Hertel poi esamina tutti i personaggi implicati, allo scopo di individuare quelli aggiunti via via e quelli che invece erano, a suo dire, inseriti nel nucleo originale della saga. In campo troiano, il vecchio re Priamo ha una numerosissima prole, di cui Ettore è il primogenito (ed erede al trono) e Paride Alessandro il secondogenito. Ettore nell’Iliade è raffigurato come “l’eroe buono”, un valoroso guerriero che ama la sua patria ed è pronto a sacrificare la vita per essa, mentre Paride è un personaggio del tutto negativo, donnaiolo, imbelle e codardo. Eppure Hertel ritiene (forse giustamente) che in origine l’eroe troiano per eccellenza doveva essere proprio quest’ultimo e lo stesso appellativo di “Alexander”, che in greco significa “colui che respinge gli uomini” (ossia i nemici), lo confermerebbe. D’altra parte è proprio Paride che comanda la flotta troiana e torna a Troia carico di bottino, ed è ancora lui che uccide in battaglia proprio Achille, il più forte degli eroi achei. Ettore, per Hertel, è quindi un personaggio posticcio, inserito apposta per poter sminuire Paride (che sarebbe il vero difensore di Troia) secondo le esigenze del copione.

Anche nel campo acheo Hertel fa carne di porco di molte figure (che, ad esempio, Diomede fosse un personaggio aggiunto in un secondo momento, avevamo detto anche prima) e conclude la sua lunga analisi (che ometto per brevità) indicando in Achille e Filottete gli autentici comandanti greci nella versione originaria del mito.

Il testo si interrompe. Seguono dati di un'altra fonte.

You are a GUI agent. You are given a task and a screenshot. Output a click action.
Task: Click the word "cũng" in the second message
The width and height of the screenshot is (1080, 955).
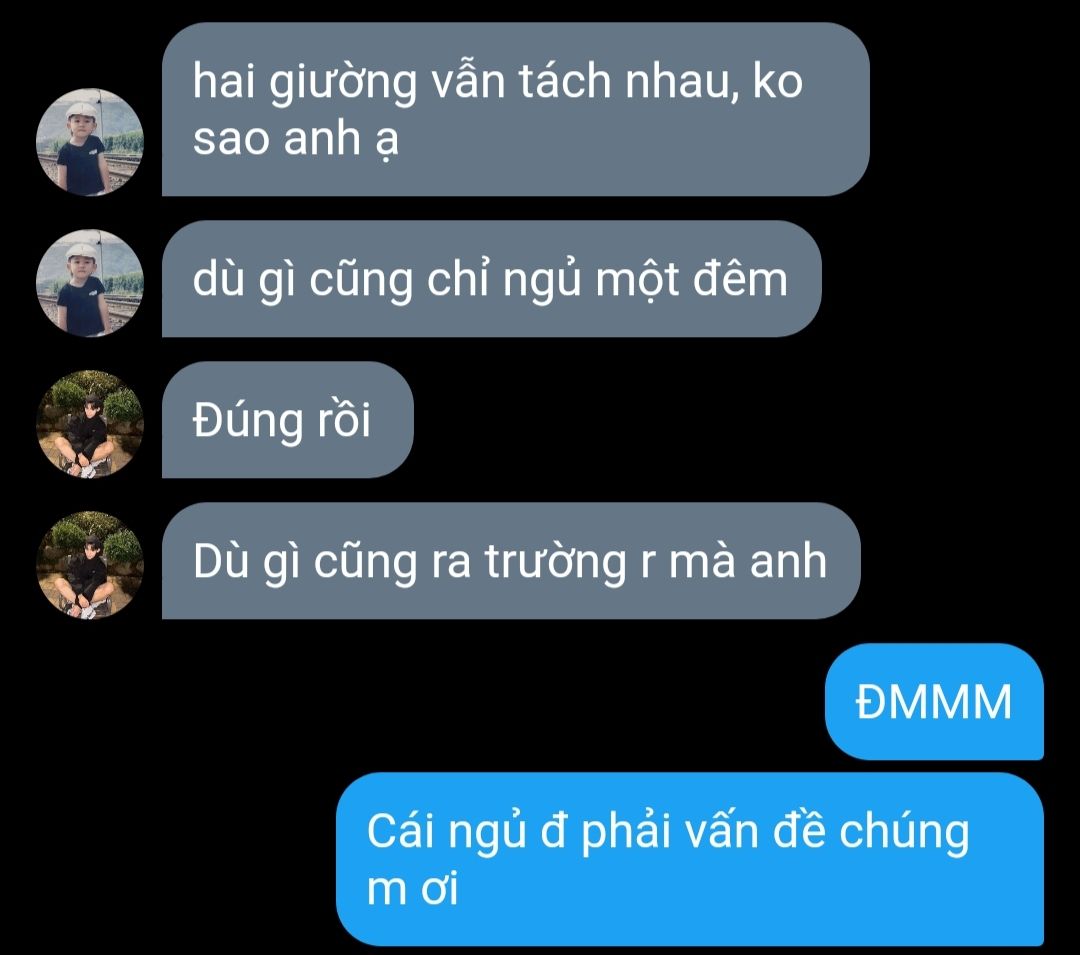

In effetti, egli fa notare, Achille, Filottete e Paride sono gli unici personaggi di tutta la saga che compiono “veramente” azioni decisive per l’esito della vicenda: Achille comanda la spedizione e conquista isole e villaggi troiani, Paride uccide Achille ed è a sua volta ucciso da una freccia scagliata da Filottete. Tutti gli altri personaggi sono puramente “decorativi” nel senso che partecipano ai combattimenti senza per altro incidere sull’esito della storia.

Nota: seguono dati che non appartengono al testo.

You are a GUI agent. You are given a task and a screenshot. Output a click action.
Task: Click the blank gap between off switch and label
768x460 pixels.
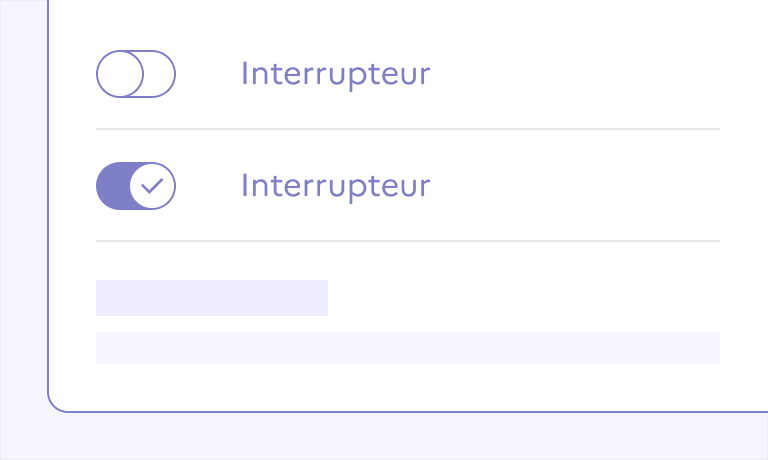point(208,74)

A questo punto Hertel fa notare come sia Achille che Filottete siano originari della stessa regione della Grecia. Achille è re di Ftia e la sua arma preferita è una lancia di legno di frassino proveniente dal monte Pelion, sito nella vicina penisola di Magnesia, mentre Filottete è proprio re di Magnesia. A questo punto inserisco una breve parentesi per parlare di Filottete, personaggio assai poco noto del ciclo. All’inizio della guerra, durante il viaggio verso Troia, subì una ferita che si rivelò inguaribile, la cui piaga non si rimarginava mai ed emetteva un puzzo orribile, tanto che i suoi compagni furono costretti ad abbandonarlo sull’isola di Lemno. Solo più tardi, grazie ad una profezia secondo cui Troia sarebbe caduta solo dopo la morte di Paride che però (sempre secondo le profezie) poteva essere ucciso solo con le frecce di Ercole (che erano in possesso di Filottete), i greci tornarono sull’isola a prelevarlo. Filottete, appena lasciata l’isola, guarì d’incanto e potè così uccidere Paride con le sue frecce fatate.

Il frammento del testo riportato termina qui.